How Green Can Latinos Get?
by Rebecca Crocker
Thursday, October 5, 2000
Hoping to strengthen the burgeoning Green Party-labor alliance, the Green Party is not on the sidelines in the duel for the Latino vote. Craig Coffin, Green Party candidate for 17th District U.S. Representative, who has been married to a Mexican woman for 20 years and uses his fluent Spanish to address newly naturalized citizens, says his party is using labor ties to appeal to liberal-minded Latino voters who may feel the Democrats haven''t paid them proper mind.
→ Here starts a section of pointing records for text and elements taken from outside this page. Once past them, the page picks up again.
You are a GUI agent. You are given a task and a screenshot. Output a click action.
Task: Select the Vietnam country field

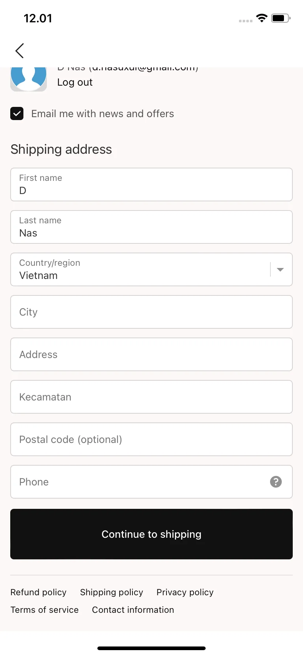click(152, 269)

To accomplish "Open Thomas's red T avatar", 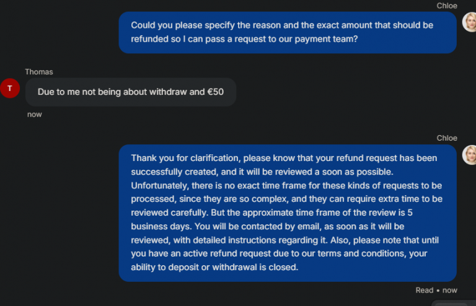I will [x=10, y=88].
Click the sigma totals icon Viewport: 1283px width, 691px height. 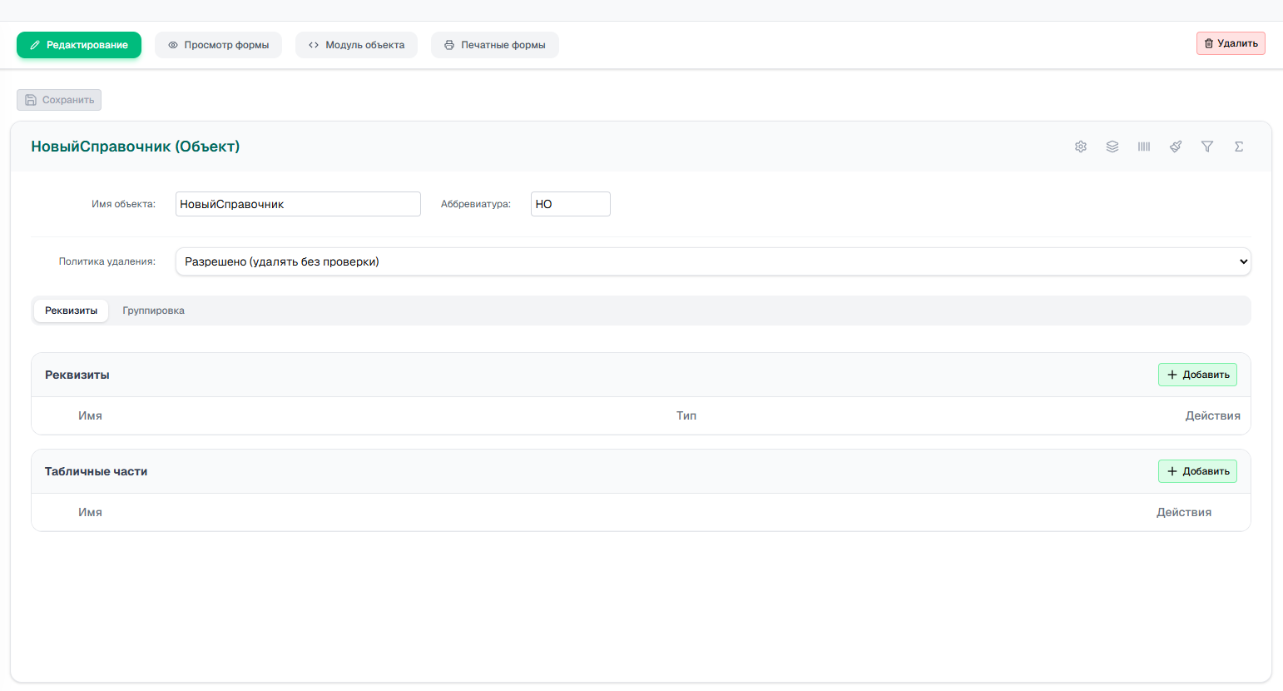point(1239,147)
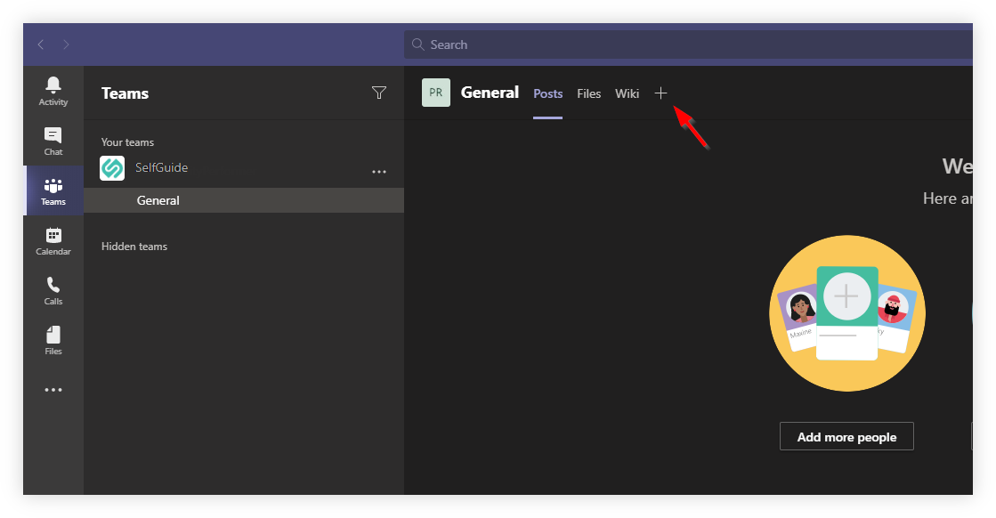Expand the Hidden teams section
The image size is (996, 518).
(x=134, y=247)
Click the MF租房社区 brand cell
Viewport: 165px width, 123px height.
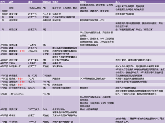[18, 66]
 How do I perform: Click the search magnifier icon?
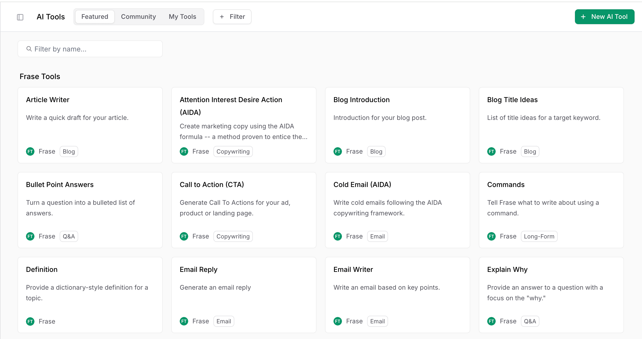pyautogui.click(x=29, y=49)
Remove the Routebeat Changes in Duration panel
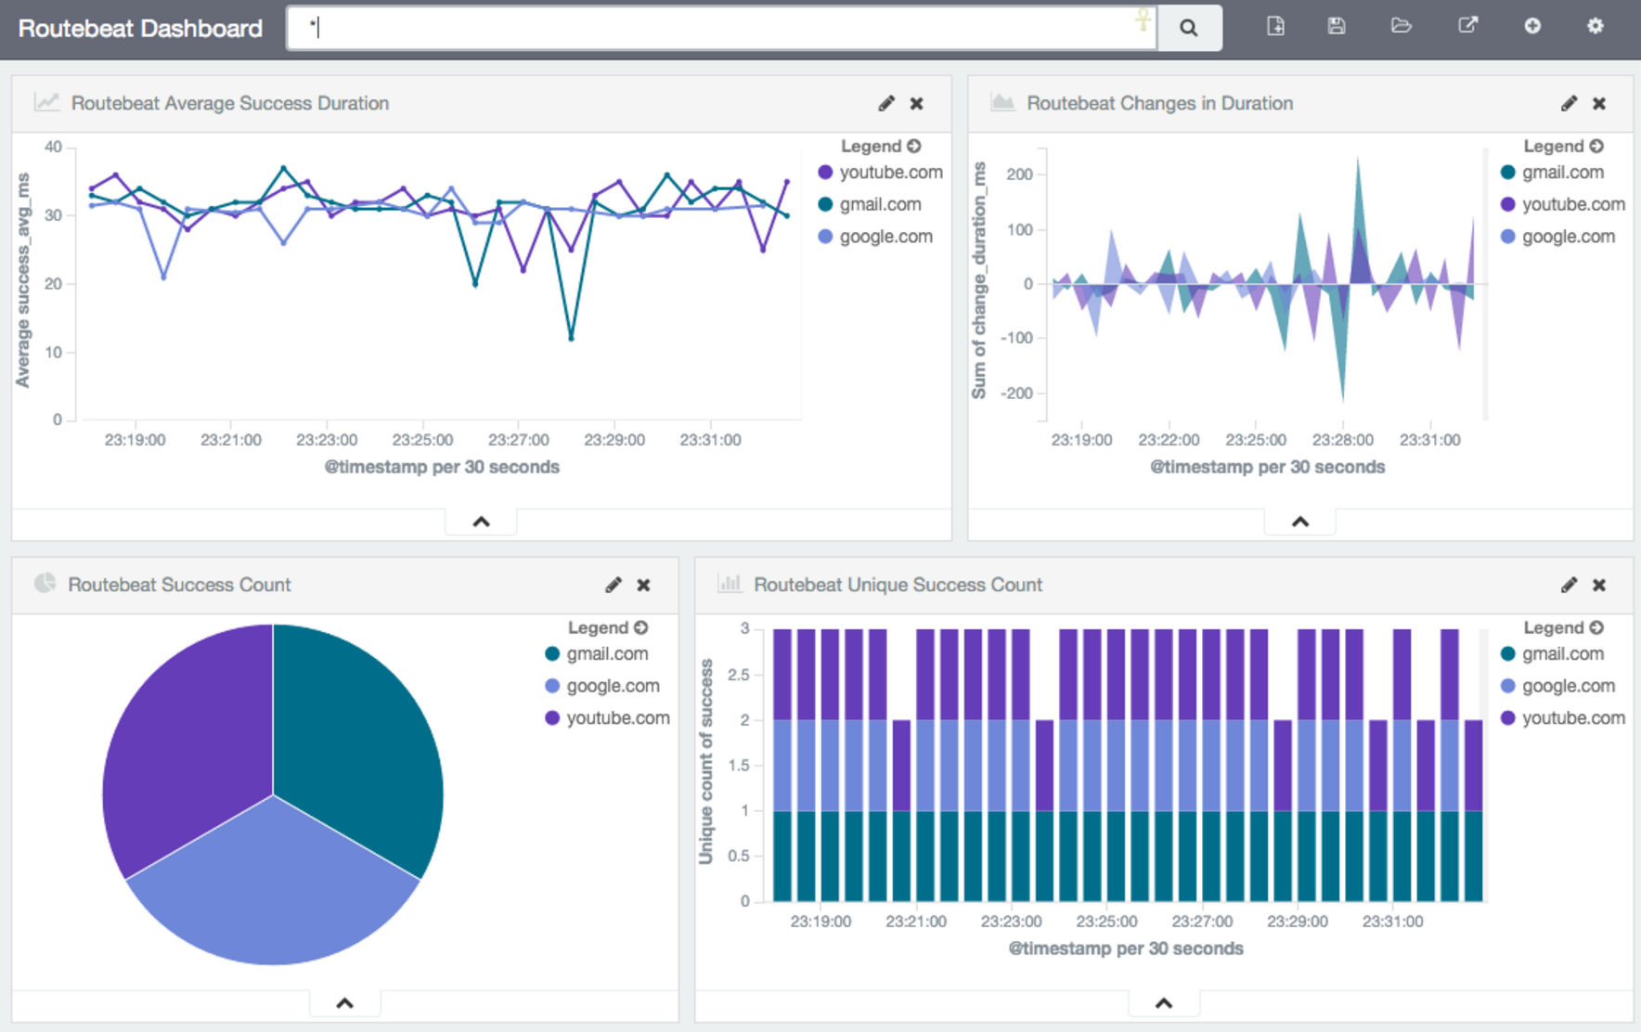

Medea Benjamin, Green Party candidate for U.S. Senate and leader of the San Francisco-based human rights group Global Exchange, is working hard on the Central Coast to add a Teamsters endorsement to her already long list of labor supporters. As the largest organization representing Latinos on the Central Coast, the Teamsters may hold the key to the Latino vote for the Greens.
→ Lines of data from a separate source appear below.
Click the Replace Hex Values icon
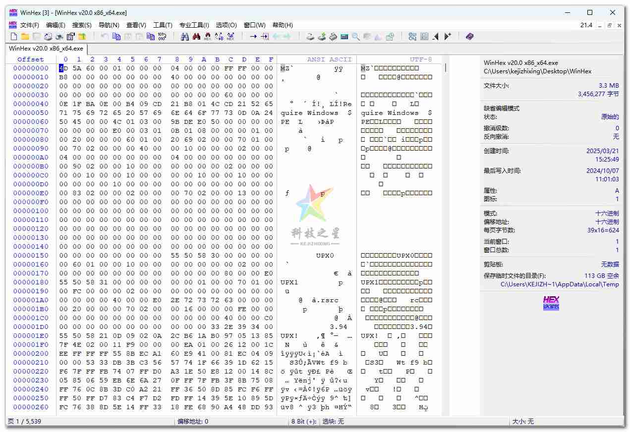630x432 pixels. (230, 37)
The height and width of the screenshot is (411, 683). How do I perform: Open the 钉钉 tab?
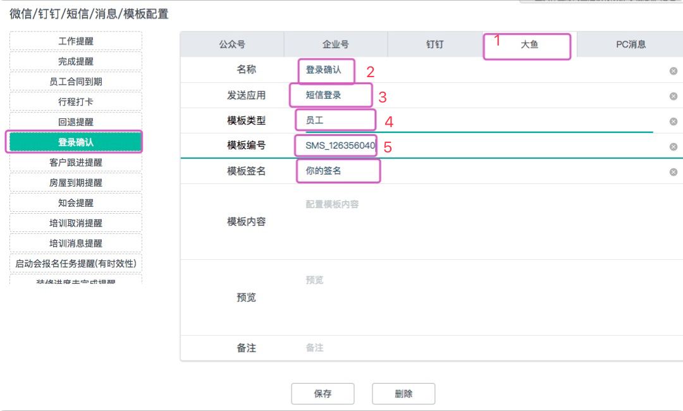tap(434, 44)
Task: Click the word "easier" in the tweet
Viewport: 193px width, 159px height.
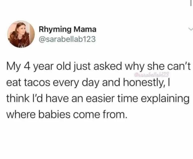Action: pos(101,99)
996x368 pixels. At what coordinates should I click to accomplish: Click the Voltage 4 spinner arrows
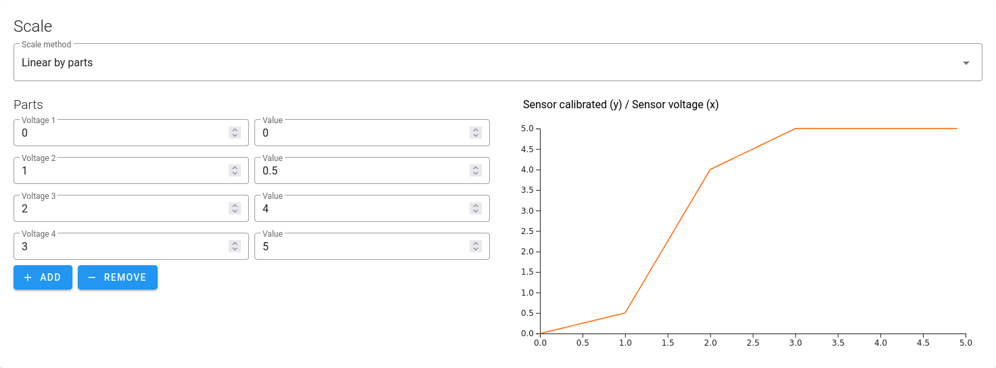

But while the folks at VOTE! and the Citizenship Project agree that Benjamin and the Greens are breaking new ground with Latinos, Citizenship Project director Paul Johnston maintains that "people in the Latino community still don''t know the Green Party. They think the Greens love trees more than people."
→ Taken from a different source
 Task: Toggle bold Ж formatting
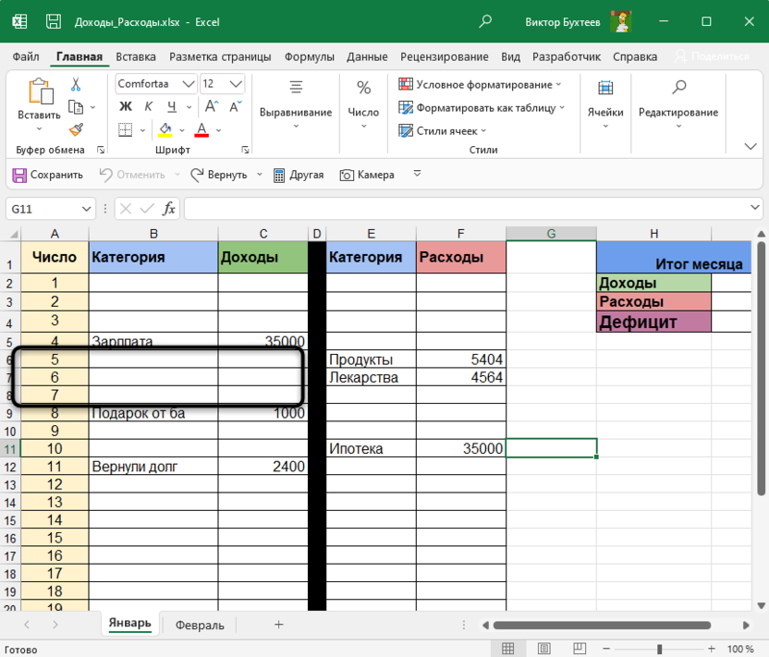[126, 107]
Ralph Nader''s visit to the Teamsters'' headquarters in Salinas last month is a case in point, says Johnston. The Citizenship Project distributed thousands of fliers, but the crowd was almost as white as George W. Bush''s trainside mariachi party. According to Johnston, Nader also made the mistake of avoiding immigration rights questions and trying to equate his having learned English as an Lebanese immigrant to the condition of Latino immigrants today. Says Johnston, "Nader is from a well-off, educated family. There''s just no comparison."